SELECTED PASSAGE:

Standards — How to Hit Each

  • Chief board packet under construction with the LCPO's eye on every line; eEVAL profile defensible at wardroom level; NSA or IC community assignment on the record.
    The Chief board packet is an 18-to-24-month build, not a 30-day sprint at the end of the LPO tour. The LCPO is editing your bullets across the cycle; your eEVAL profile is built measurably across two to three cycles per NAVPERS 1610-series and the MILPERSMAN evaluation articles. The NSA or IC agency assignment is the biography line — if it is not on your record, the packet reads incomplete against the CTR community's expectation regardless of the collection output score. Build the assignment, build the bullets, and build the bench the LCPO defends.
  • Section collection output, ICD reporting quality, and ICD 208 compliance briefable at department head level without caveats — every reporting cycle.
    The weekly collection output roll-up and the quarterly compliance audit are the instruments. The CTR1 who can brief the section's production rate, ICD 203-compliant reporting percentage, ICD 208 query posture, and access audit trail status on any given Tuesday without pulling a PowerPoint is the CTR1 the command intelligence officer trusts. The one who cannot produce those numbers cold is the one the command intelligence officer stops calling by name.
  • Access and authorization accountability clean — zero unresolved discrepancies, audit trail intact, clearance hygiene at 100% for the section.

WRITTEN INSTRUCTION: According to the standards text, over what span of time is the Chief board packet built?

SOURCE MATERIAL:
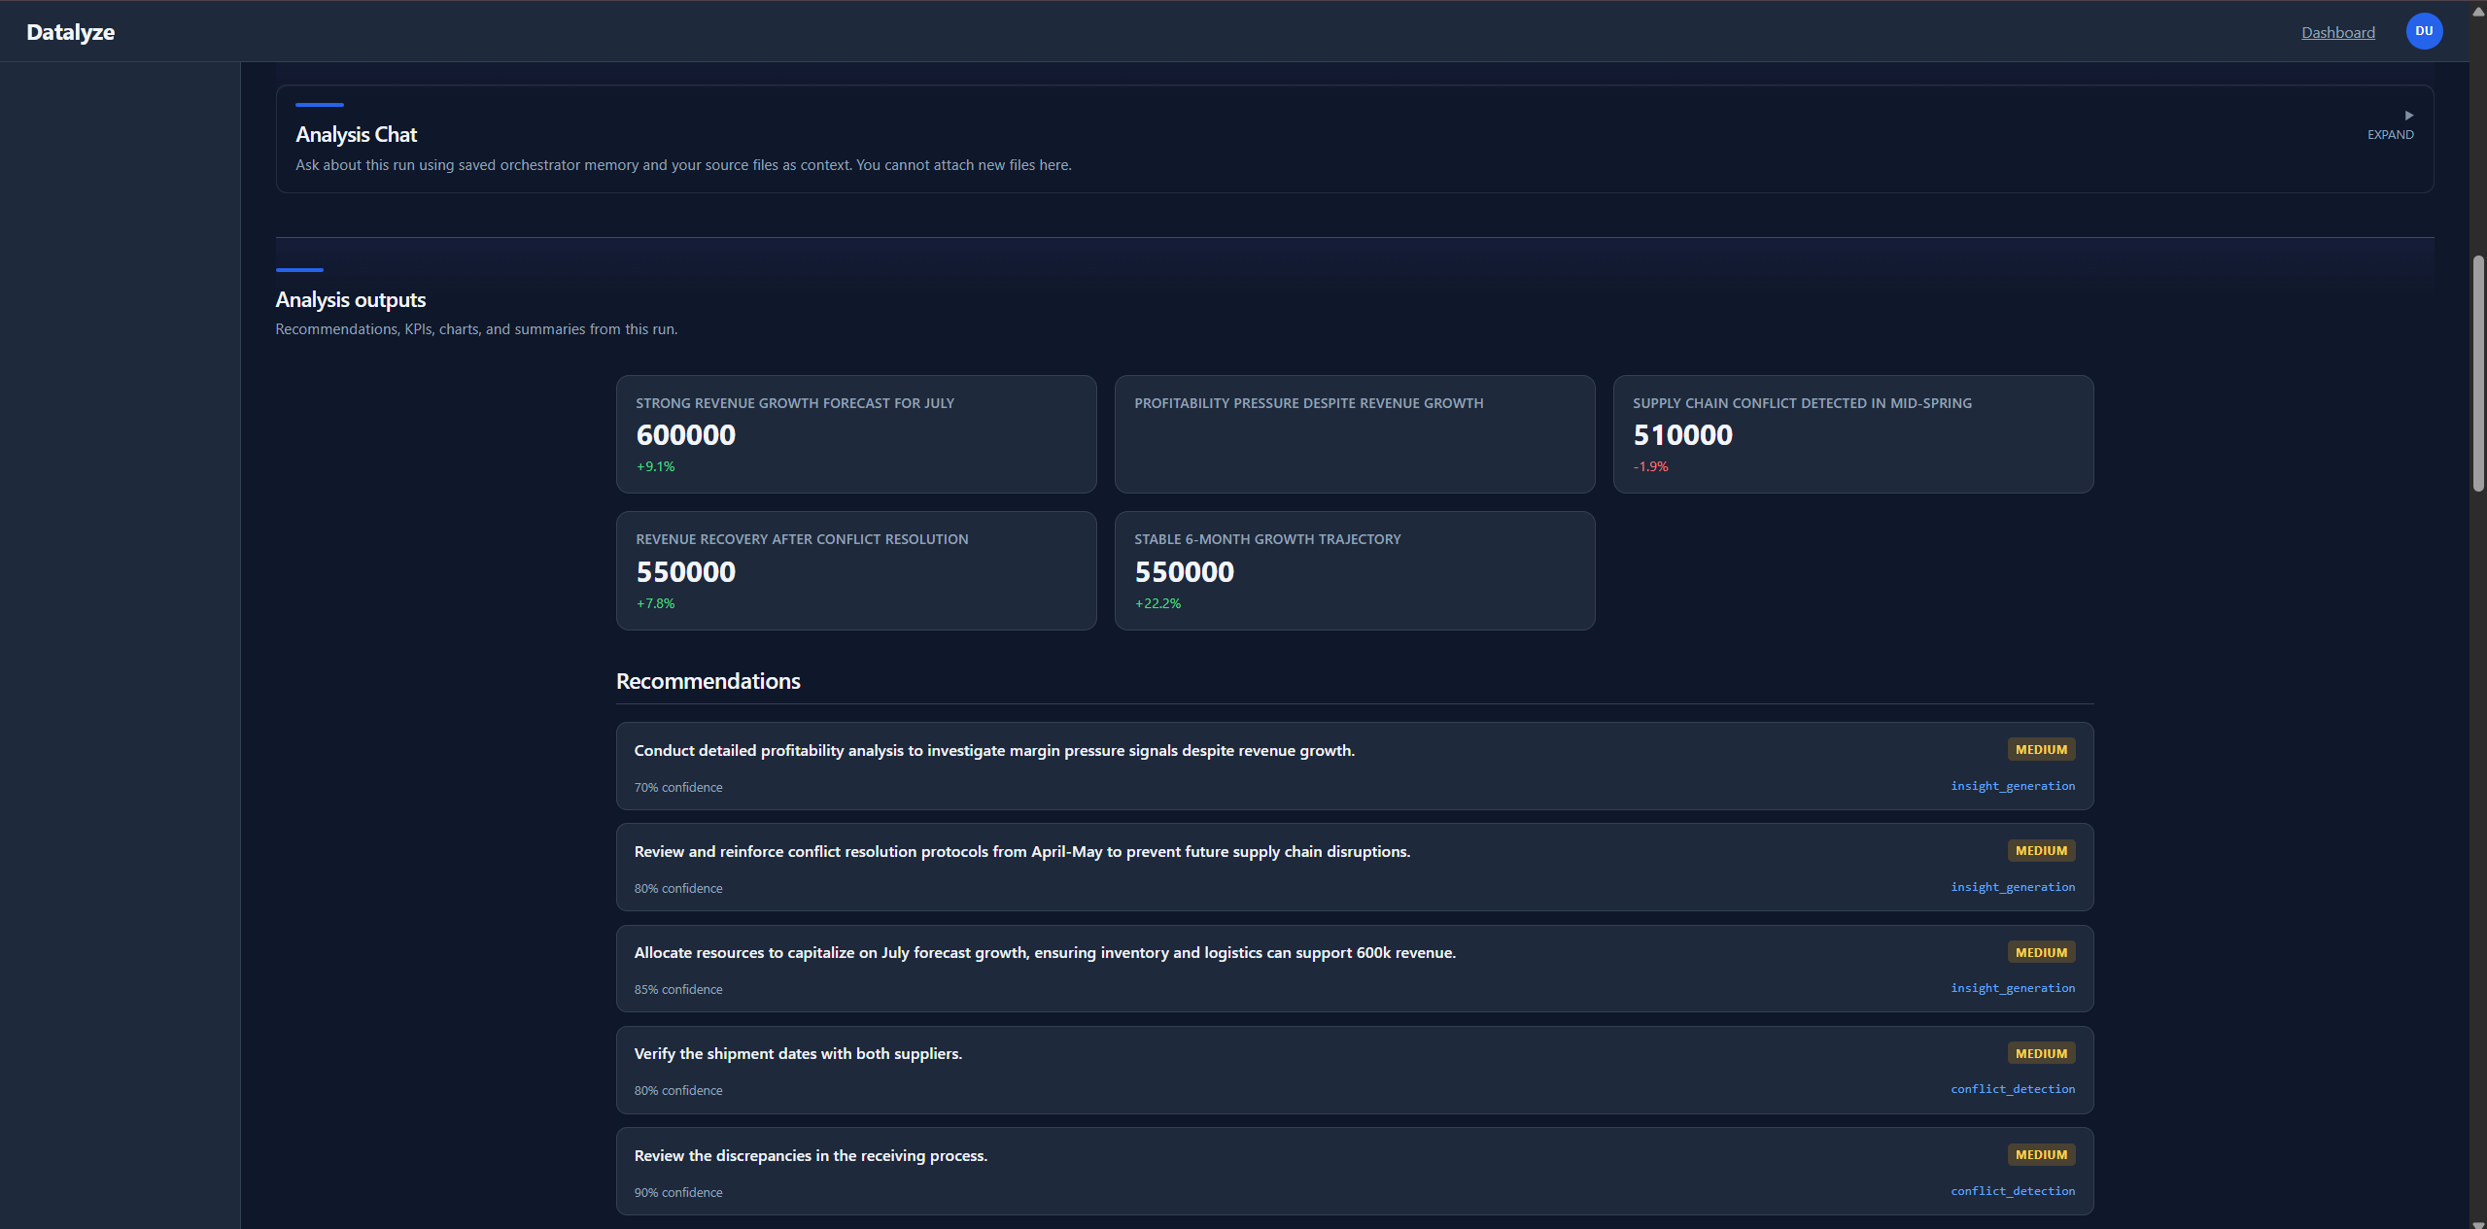
Task: Click MEDIUM badge on shipment dates recommendation
Action: click(2040, 1053)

COMPLETED TASK: It is built over 18 to 24 months, not as a 30-day sprint at the end of the LPO tour.